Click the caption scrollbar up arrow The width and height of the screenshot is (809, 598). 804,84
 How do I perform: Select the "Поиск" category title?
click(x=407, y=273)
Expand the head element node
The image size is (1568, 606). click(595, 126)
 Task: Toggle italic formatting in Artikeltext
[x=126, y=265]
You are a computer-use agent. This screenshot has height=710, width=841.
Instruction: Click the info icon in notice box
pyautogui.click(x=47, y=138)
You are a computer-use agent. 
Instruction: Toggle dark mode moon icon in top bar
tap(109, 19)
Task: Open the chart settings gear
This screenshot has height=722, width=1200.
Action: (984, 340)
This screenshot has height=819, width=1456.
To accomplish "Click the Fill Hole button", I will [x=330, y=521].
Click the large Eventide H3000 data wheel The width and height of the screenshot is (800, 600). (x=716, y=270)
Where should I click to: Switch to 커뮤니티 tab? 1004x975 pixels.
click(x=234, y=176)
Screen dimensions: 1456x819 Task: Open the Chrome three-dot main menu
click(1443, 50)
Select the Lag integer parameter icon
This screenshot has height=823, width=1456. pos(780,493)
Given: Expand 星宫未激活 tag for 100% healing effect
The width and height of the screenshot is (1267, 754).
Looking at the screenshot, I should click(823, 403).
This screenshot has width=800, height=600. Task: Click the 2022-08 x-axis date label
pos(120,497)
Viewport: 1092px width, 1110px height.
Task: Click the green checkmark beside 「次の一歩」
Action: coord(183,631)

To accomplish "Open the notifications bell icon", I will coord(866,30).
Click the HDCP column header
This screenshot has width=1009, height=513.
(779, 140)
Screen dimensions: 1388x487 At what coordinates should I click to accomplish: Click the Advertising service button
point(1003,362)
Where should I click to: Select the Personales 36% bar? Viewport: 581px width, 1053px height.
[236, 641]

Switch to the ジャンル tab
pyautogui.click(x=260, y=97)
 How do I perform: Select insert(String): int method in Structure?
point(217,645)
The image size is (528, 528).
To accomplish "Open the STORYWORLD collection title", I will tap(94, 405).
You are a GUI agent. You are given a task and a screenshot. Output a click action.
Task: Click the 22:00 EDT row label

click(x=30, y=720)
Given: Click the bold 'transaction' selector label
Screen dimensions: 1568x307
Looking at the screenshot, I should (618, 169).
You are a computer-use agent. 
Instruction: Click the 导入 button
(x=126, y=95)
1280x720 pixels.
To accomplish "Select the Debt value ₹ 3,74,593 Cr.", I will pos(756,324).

———

◆ ASSIGNMENT
Pull together all lines from the data that mention the word "agent".

◆ SOLUTION TO THE EXERCISE
You are a computer-use agent. This screenshot has height=710, width=841.
You are a computer-use agent. 
You are a GUI agent. You are given a task and a screenshot. Output a click action.
You are a computer-use agent. 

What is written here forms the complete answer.